New England Patriots quarterback filed an appeal of his four-game suspension stemming from his involvement in the infamous "DeflateGate" scandal on May 14.
New England Patriots quarterback Tom Brady has officially appealed his four-game suspension.
The National Football League Players Association (NFLPA) (via NFL.com's Kevin Patra) made the announcement on May 14. Brady's agent, Don Yee, said he will appeal Brady's suspension as soon as the league announced it on Sunday.
The NFLPA issued a statement regarding the matter, per Patra:
"Given the NFL's history of inconsistency and arbitrary decisions in disciplinary matters, it is only fair that a neutral arbitrator hear this appeal.
"If Ted Wells and the NFL believe, as their public comments stated, that the evidence in their report is 'direct' and 'inculpatory,' then they should be confident enough to present their case before someone who is truly independent."
The NFL's Collective Bargaining Agreement (CBA) states commissioner Roger Goodell "can hear Brady's appeal or designate an officer to hear the appeal," says Patra. NFLPA executive director DeMaurice Smith can lend advice on who the designated aribtrator will be.
The NFL.com update says labor lawyer Jeffrey Kessler, who has a good track record against the NFL, will be one of Brady's representatives. Kessler was one of the New Orleans Saints' lawyers in the "BountyGate" scandal a few years ago.
Patra stresses Brady will have to sit out the Patriots' first four games of the 2015 NFL season without pay should the suspension be upheld.
The Patriots also issued a response to the 243-page Ted Wells report saying it was "more probable than not" that Brady "was generally aware of the inappropriate activities" which have something to do with deflating game balls used for the Jan. 18 AFC Championship Game against the Indianapolis Colts.
New England's 20,000 word rebuttal to the report can be read on WellsReportContext.com. According to CNN, it was written by the team's attorney Daniel L. Goldberg.
The introduction to the Patriots' response reads:
"The conclusions of the Wells Report, are, at best, incomplete, incorrect and lack context. The Report dismisses the scientific explanation for the natural loss of psi of the Patriots footballs by inexplicably rejecting the Referee's recollection of what gauge he used in his pregame inspection.
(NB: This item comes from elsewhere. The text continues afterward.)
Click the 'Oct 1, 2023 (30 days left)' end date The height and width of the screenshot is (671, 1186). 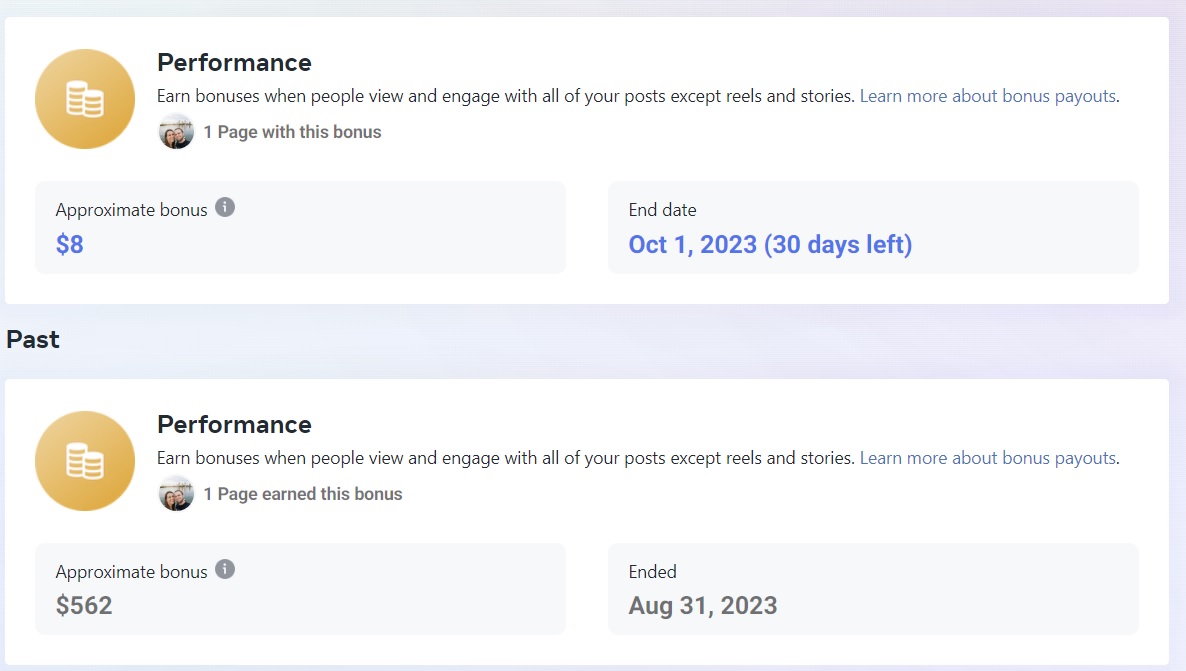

"Texts acknowledged to be attempts at humor and exaggeration are nevertheless interpreted as a plot to improperly deflate footballs, even none of them refer to any such plot. There is no evidence that Tom Brady preferred footballs that were lower than 12.5 psi and no evidence anyone even thought that he did.
"All the extensive evidence which contradicts how the texts are interpreted by the investigators is simply dismissed as "not plausible." Inconsistencies in logic and evidence are ignored.
In another development former Green Bay Packers and Minnesota Vikings quarterback Brett Favre told FOX News' Greta Van Susteren on Tuesday he believes Brady did not cheat:
"I don't think by any stretch, in my opinion, that Tom was cheating. It sounds crazy. Historically, there's been stealing of signs -- and that goes to baseball and football. Just whatever advantage you could get.
"Lester Hayes put Stickum on his arms for the (Oakland) Raiders. Pine tar. It's just endless, the advantages that players would try to get.
"I don't know if Tom can honestly say he has completed more passes because of it. I think more than anything, it helped with the grip based on conditions. Not every game. And would other players do it? Sure, I have no reason to think otherwise."
Aside from Brady's four-game suspension, the NFL also fined the Patriots $1 million and forfeited their 2016 first-round draft pick ,per CNN.